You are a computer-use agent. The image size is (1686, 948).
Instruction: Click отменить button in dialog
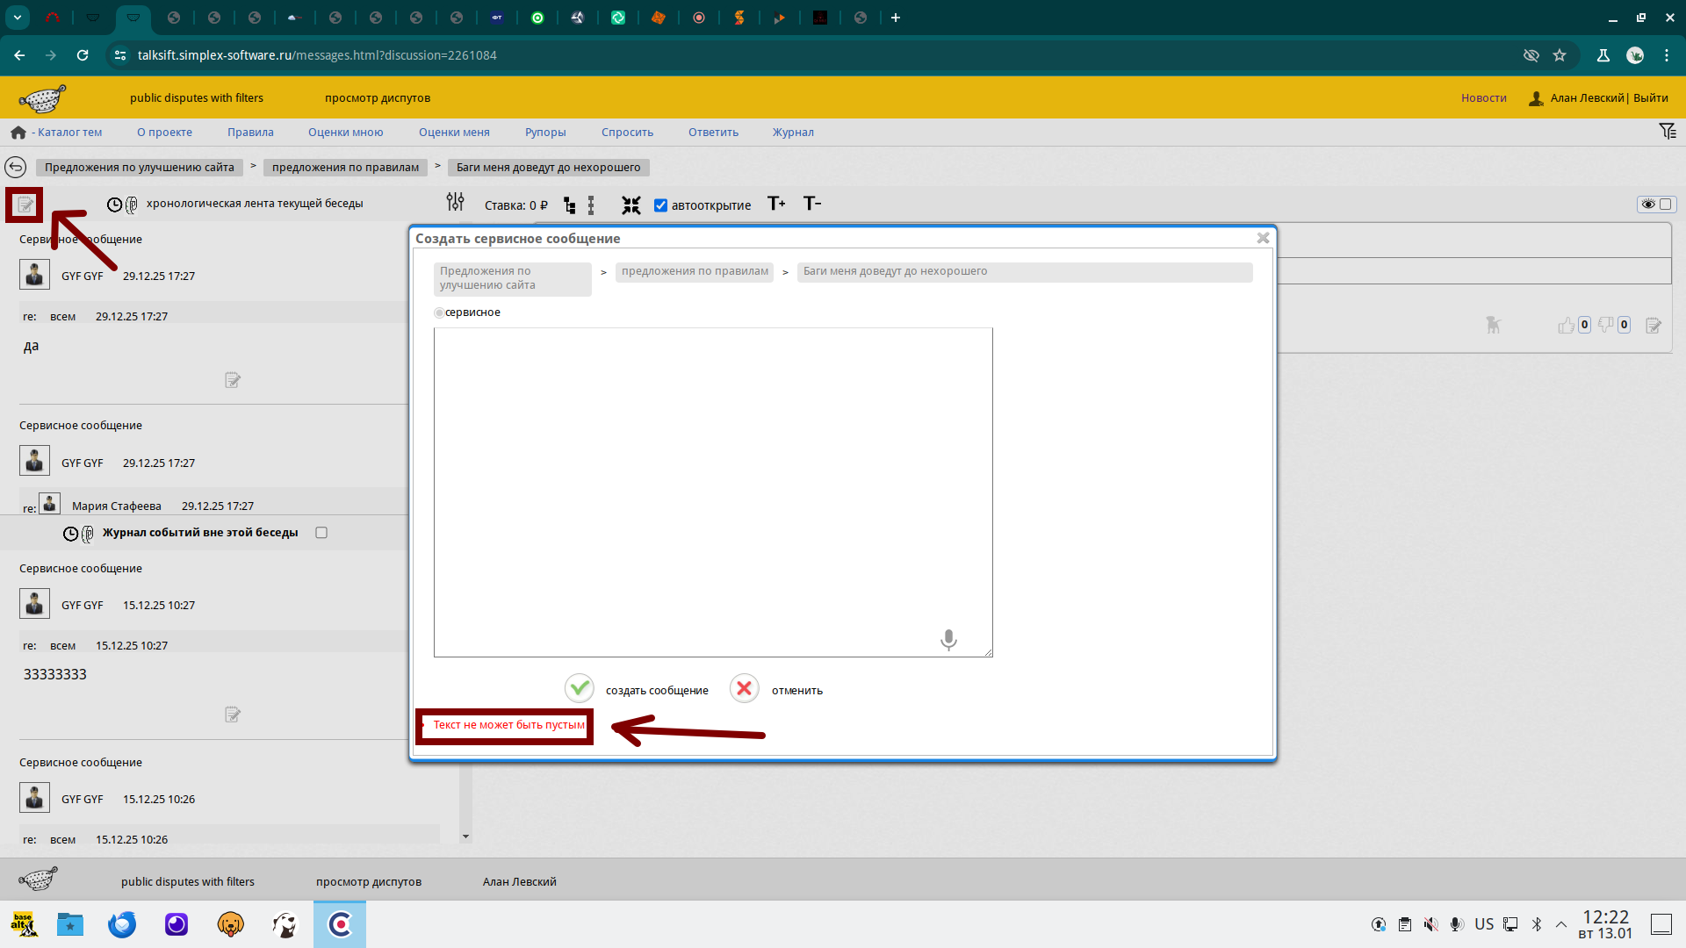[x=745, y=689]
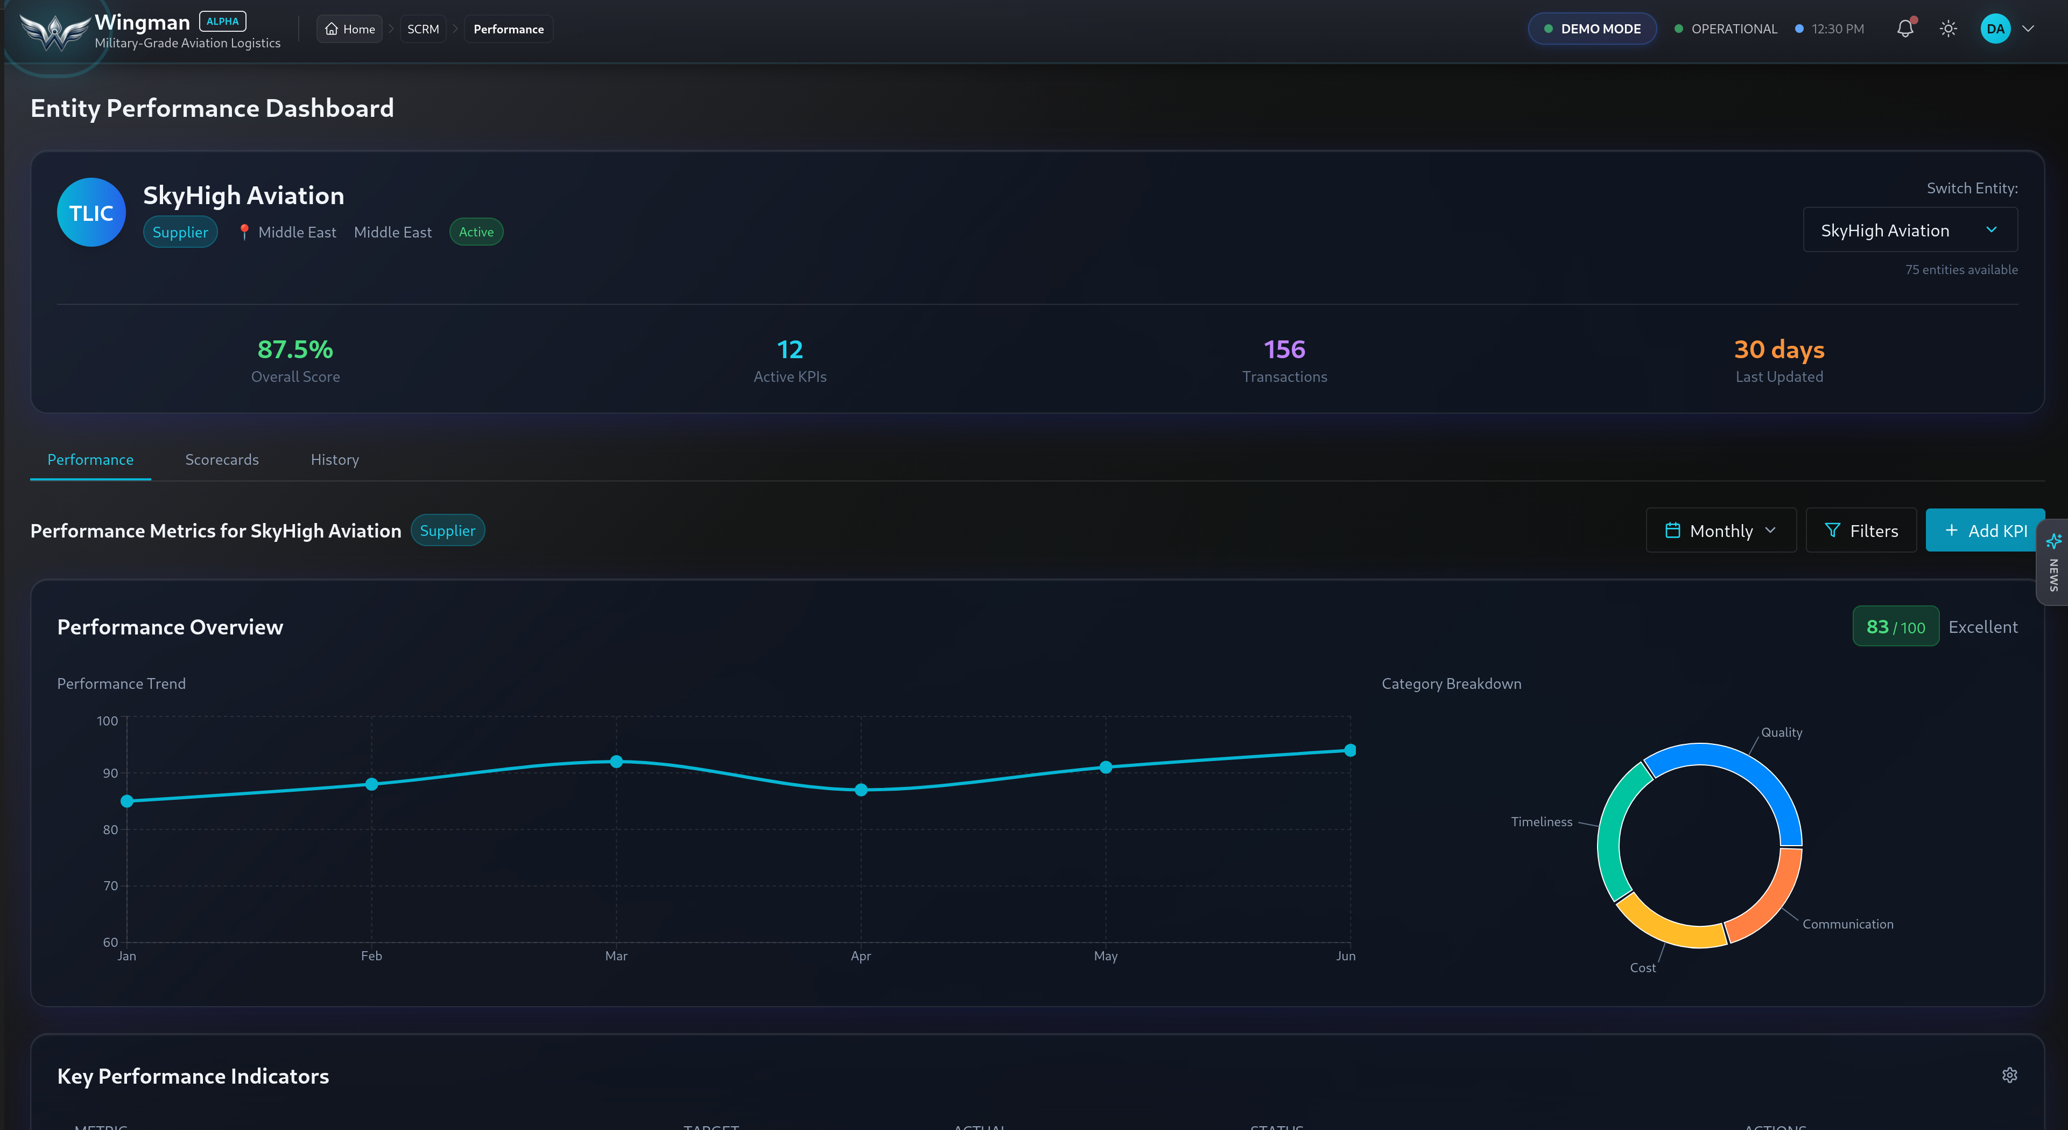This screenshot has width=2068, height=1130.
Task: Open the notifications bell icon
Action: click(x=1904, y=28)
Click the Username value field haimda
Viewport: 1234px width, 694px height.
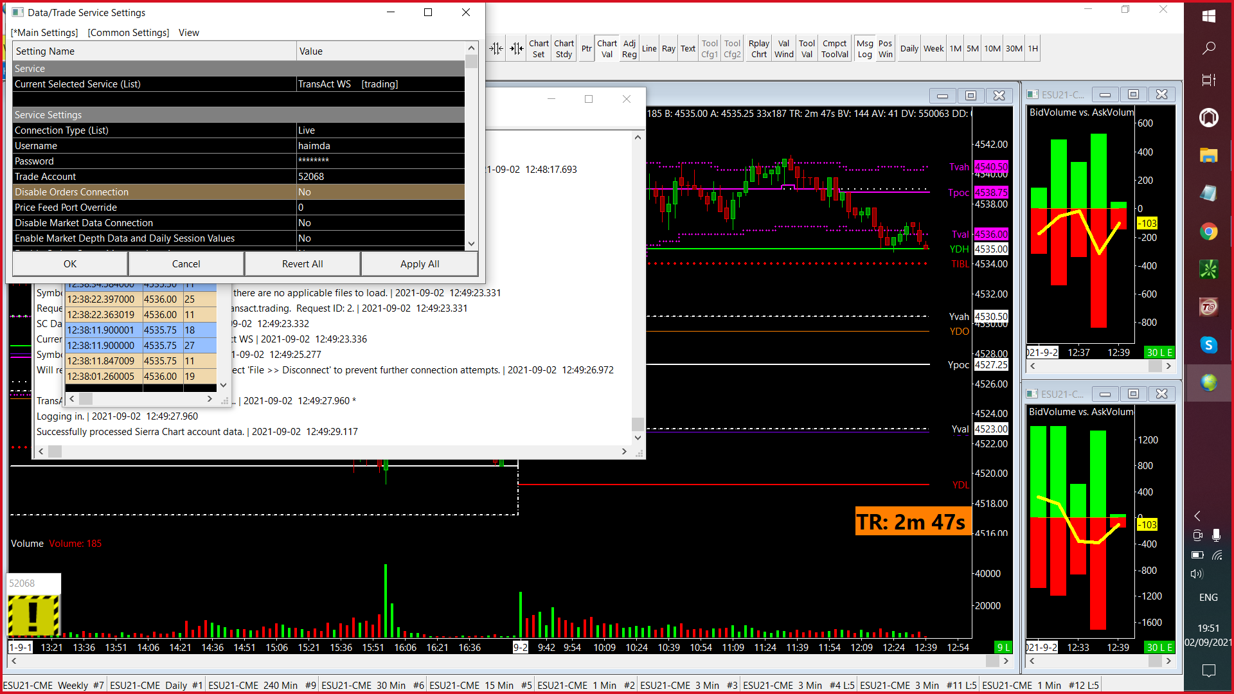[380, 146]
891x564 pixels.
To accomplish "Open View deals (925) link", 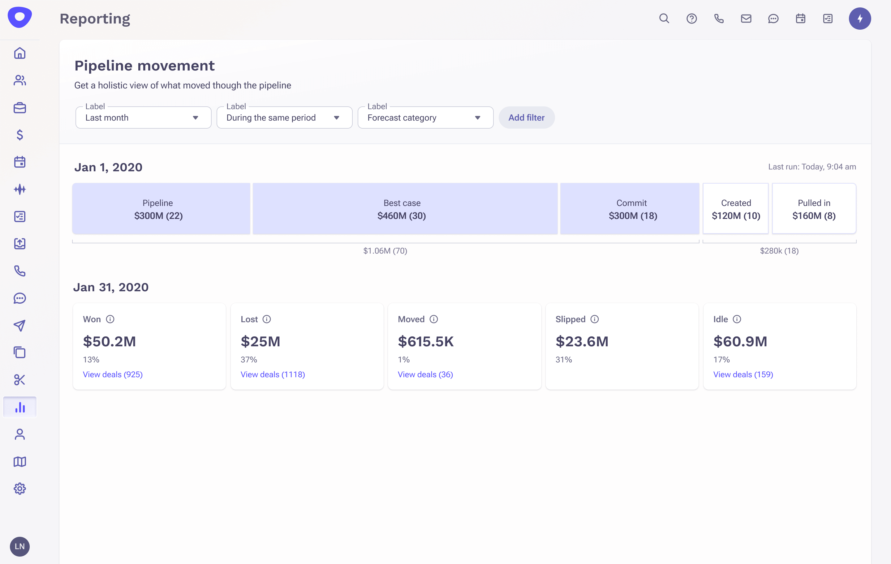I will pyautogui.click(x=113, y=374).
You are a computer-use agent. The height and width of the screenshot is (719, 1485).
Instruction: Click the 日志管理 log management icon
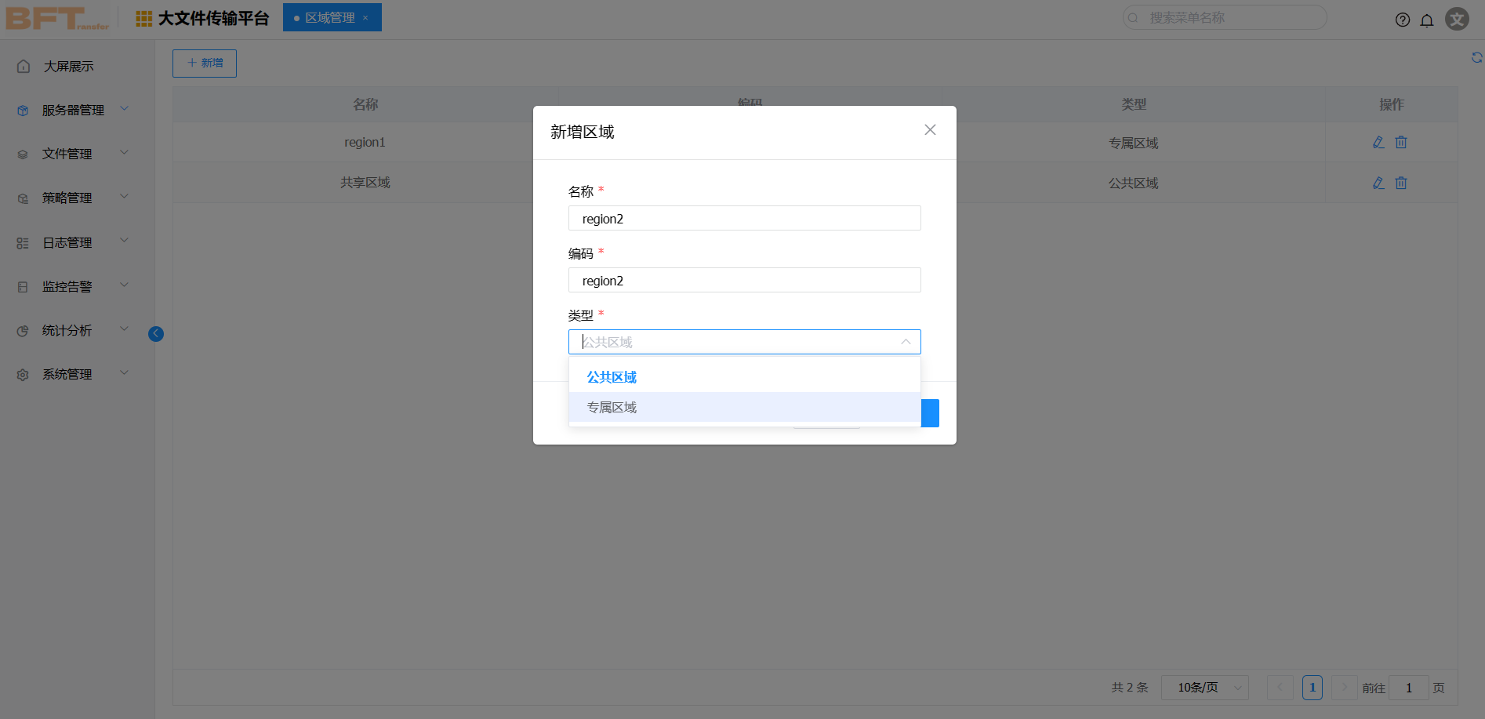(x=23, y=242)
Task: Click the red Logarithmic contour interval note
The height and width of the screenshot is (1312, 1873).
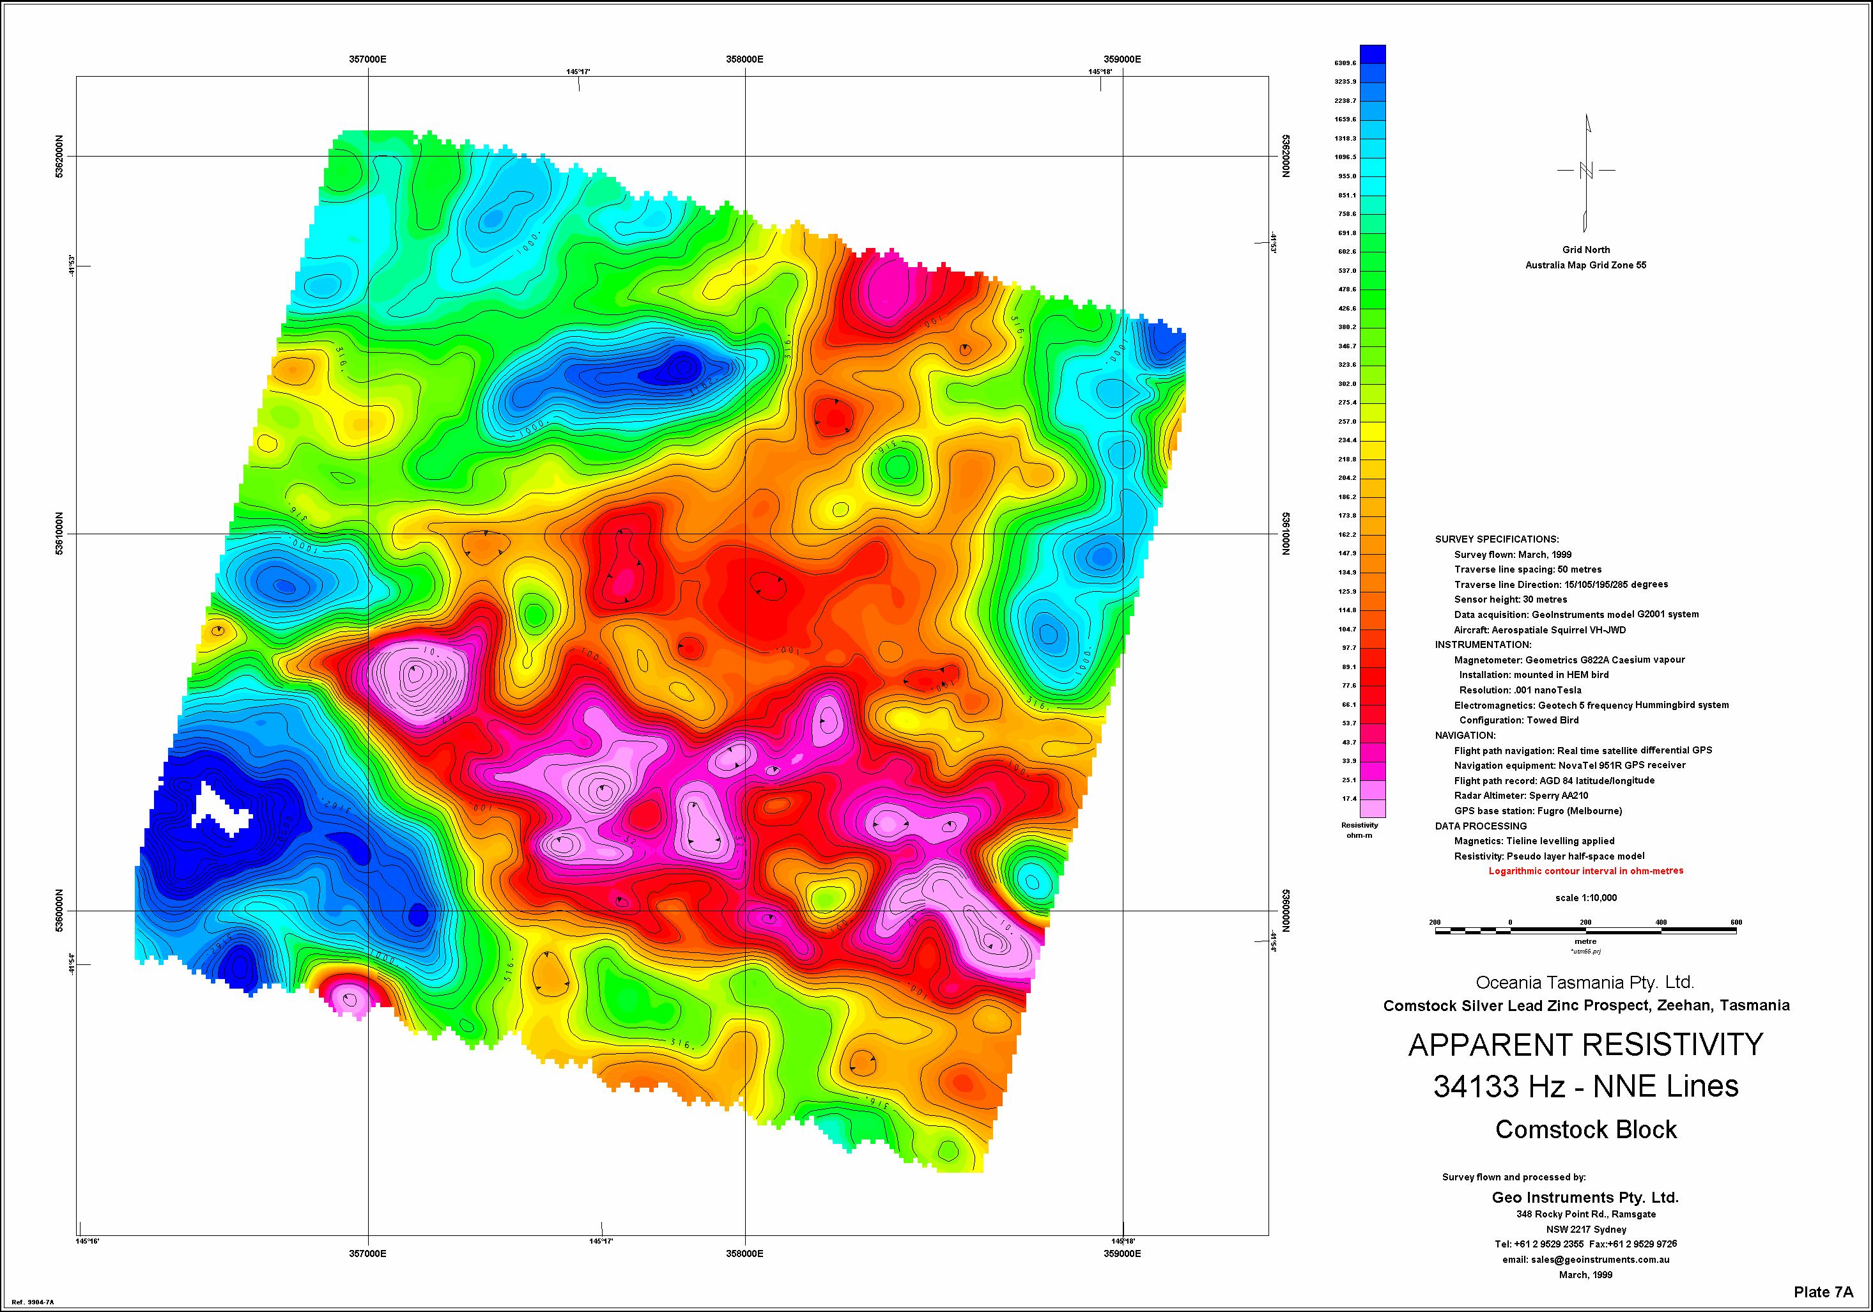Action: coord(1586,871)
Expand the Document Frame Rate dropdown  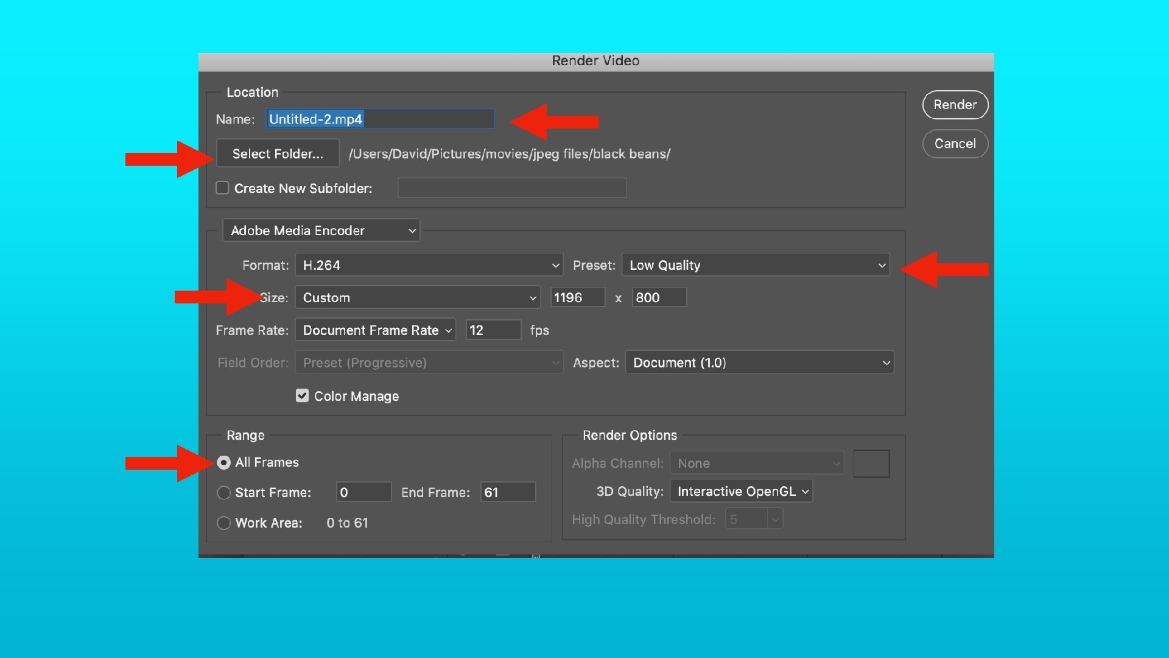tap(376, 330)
┄┄┄┄┄┄┄┄┄┄
## Task directions
Set down word for word the lines from the first entry through the line with "891x564 pixels.", both included, omitting pictures.

## Answer to this exercise
You are a computer-use agent. The image size is (1686, 948).
Instruction: Click отменить button in dialog
[x=745, y=689]
This screenshot has width=2068, height=1130.
Task: Open the notifications bell icon
Action: click(x=1904, y=28)
Click the Username value field haimda
Viewport: 1234px width, 694px height.
[380, 146]
891x564 pixels.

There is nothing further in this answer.